Bosnian Serbs celebrate Statehood Day defying court ban

In 2015, top court of Bosnia-Herzegovina ruled that celebrations could be discriminatory to other ethnic groups in country

09.01.2019
Bosnian Serbs celebrate Statehood Day defying court ban

By Talha Ozturk

BELGRADE, Serbia

Bosnian Serbs on Wednesday held celebrations to mark the anniversary of the founding of the small entity -- Republika Srpska -- in defiance of Bosnia’s top court ruling.

A parade in northern Banja Luka city -- de facto capital of the entity -- started the celebrations, which was supported by the senior members of the Republika Srpska government.

The city was decorated with Republika Srpska flags. Some 1,000 police officers were on duty for security during the ceremony.

Among the attendants were Serbian Prime Minister Ana Brnabic and the Patriarch of Serbian Orthodox Church Irinej.

President of Republika Srpska Zeljka Cvijanovic awarded Brnabic with the medal of “Order of Republika Srpska” -- highest decoration given by the entity.

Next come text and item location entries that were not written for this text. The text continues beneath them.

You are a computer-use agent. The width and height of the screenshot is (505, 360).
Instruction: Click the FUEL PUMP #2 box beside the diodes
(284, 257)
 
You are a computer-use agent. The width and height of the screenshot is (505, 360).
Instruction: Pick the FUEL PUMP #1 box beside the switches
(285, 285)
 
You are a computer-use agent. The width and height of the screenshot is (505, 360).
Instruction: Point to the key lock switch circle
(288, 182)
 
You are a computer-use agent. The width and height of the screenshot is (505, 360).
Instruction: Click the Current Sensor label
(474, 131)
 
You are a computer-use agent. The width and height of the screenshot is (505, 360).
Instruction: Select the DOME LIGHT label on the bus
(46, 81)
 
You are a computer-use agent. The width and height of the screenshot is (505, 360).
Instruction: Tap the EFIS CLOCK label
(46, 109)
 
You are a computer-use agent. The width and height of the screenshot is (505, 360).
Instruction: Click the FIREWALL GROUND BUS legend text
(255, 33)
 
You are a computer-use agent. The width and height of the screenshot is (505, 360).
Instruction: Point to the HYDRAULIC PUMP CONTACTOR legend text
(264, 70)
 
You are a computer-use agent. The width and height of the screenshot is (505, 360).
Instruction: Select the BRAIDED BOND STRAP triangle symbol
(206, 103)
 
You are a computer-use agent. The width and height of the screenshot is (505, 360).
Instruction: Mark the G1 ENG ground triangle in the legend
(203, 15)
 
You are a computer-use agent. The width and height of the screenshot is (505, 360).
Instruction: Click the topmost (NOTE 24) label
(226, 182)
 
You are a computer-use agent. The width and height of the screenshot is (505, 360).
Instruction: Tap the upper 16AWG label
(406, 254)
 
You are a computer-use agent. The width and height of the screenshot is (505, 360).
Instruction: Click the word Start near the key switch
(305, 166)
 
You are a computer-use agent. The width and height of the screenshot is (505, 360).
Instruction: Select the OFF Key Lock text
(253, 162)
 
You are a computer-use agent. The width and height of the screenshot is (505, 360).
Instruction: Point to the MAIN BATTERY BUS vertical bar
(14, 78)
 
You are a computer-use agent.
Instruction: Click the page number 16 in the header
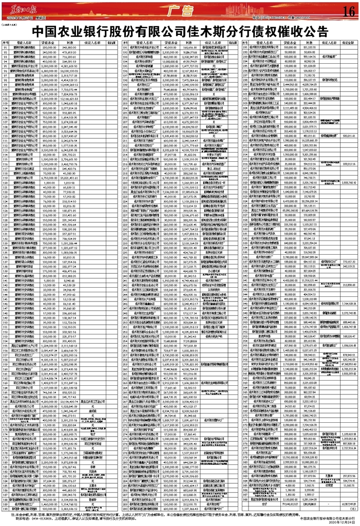click(x=347, y=11)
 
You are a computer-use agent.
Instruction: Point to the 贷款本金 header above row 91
click(x=48, y=43)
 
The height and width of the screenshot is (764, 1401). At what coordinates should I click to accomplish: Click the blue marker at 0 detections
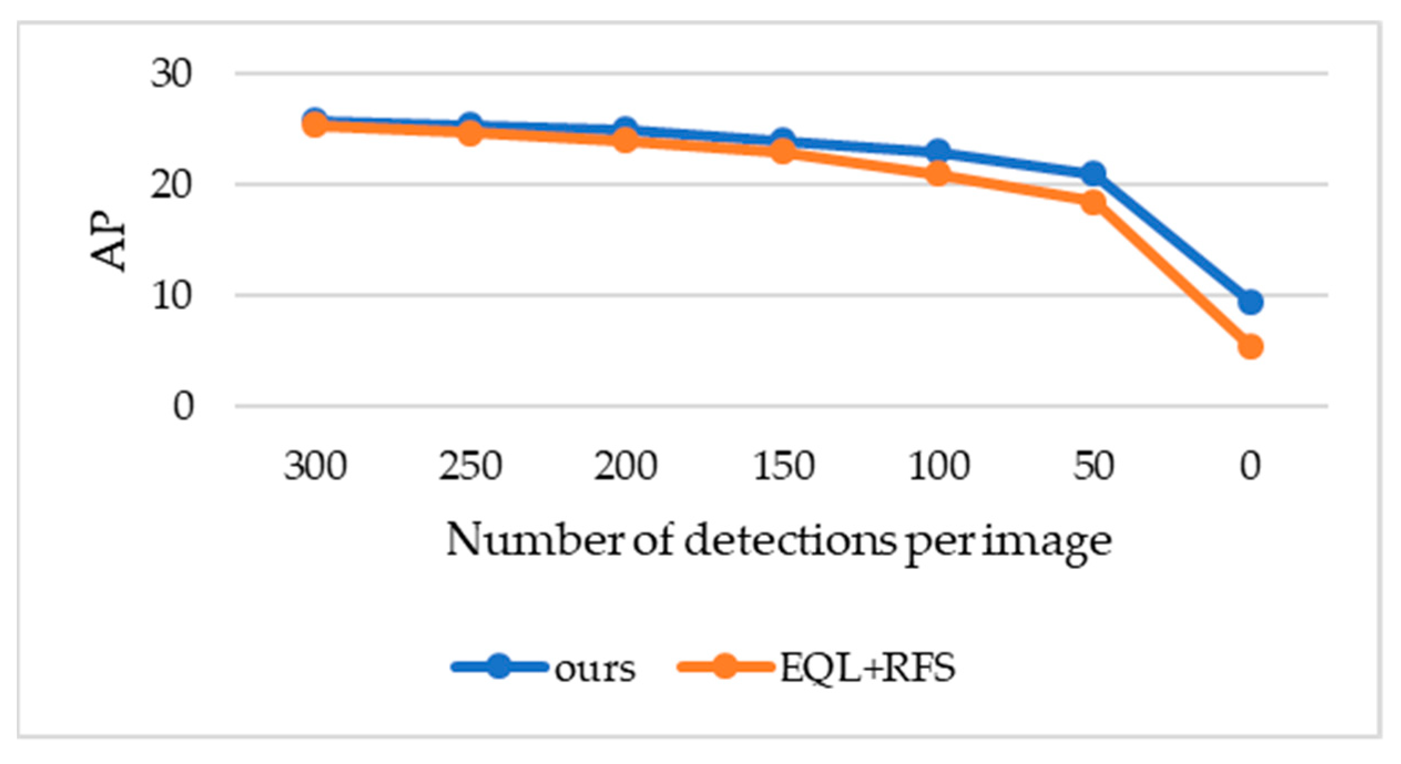tap(1250, 302)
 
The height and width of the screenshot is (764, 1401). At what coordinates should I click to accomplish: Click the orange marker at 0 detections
tap(1250, 347)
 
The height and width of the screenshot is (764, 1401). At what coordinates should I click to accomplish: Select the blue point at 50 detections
tap(1093, 173)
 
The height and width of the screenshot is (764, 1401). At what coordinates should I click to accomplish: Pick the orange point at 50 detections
tap(1093, 202)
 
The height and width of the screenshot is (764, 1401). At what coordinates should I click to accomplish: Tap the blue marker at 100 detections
tap(938, 151)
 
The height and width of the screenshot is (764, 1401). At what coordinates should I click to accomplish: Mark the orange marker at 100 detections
tap(938, 174)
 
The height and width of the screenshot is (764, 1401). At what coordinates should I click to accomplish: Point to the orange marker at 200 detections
tap(626, 140)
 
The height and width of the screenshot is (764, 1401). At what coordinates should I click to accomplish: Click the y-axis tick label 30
tap(171, 74)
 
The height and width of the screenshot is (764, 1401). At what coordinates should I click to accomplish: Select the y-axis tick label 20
tap(171, 185)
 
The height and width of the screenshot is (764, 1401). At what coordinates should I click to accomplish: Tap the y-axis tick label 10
tap(171, 296)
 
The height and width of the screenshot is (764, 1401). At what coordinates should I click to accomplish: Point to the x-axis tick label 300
tap(315, 466)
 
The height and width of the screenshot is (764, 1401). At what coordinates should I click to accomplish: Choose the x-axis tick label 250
tap(471, 466)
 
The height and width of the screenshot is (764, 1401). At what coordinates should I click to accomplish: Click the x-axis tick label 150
tap(783, 466)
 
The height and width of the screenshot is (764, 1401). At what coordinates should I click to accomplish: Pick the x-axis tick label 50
tap(1093, 466)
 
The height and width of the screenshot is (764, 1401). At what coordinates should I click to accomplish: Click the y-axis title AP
tap(109, 241)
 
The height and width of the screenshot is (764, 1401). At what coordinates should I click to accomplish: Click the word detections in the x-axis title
tap(789, 540)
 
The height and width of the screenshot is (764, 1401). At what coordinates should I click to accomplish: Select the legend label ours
tap(595, 669)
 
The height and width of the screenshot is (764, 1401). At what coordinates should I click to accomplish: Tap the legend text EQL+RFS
tap(867, 668)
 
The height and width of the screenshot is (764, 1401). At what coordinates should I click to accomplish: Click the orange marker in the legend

Former Bosnian Serb leader Radovan Karadzic -- who was sentenced to 40 years in prison in 2016 on charges of genocide and crimes against humanity relating to the 1992-1995 Bosnian War -- was also the recipient of the medal.

It was also given to the former Bosnian Serb General Ratko Mladic, Serbian Politician Vojislav Seselj and many others convicted with the war crimes.

Bosnian Serbs consider Jan. 9 to be their small state's most important holiday as its entity has been proclaimed on the territories of Serbian autonomous regions and other Serbian ethnic groups in Bosnia and Herzegovina.

However, in late November 2015, Bosnia's Constitutional Court ruled that celebrating Dan Republika Srpska [Republika Srpska Statehood Day] could be discriminatory to other ethnic groups in the country.

The Constitutional Court of Bosnia Herzegovina was established by the Dayton peace agreement that ended the Bosnian War in 1995. It consists of two Bosniak, two Serb, two Croat and three foreign judges and its decisions are legally binding.

However, Serbs in Republika Srpska overwhelmingly passed a controversial referendum on a "national holiday" in defiance of Bosnia's highest court in September 2016.

Over 99 percent of voters in the Serb-majority territory chose to make Jan. 9 “Statehood Day” -- fueling fears the referendum could be a first step towards seeking independence from Bosnia and Herzegovina, a country torn apart by violent ethnic conflict in the 1990s.

Prosecutors also summoned Republika Srpska's then leader Milorad Dodik to testify about the controversial referendum on his entity’s “national holiday”.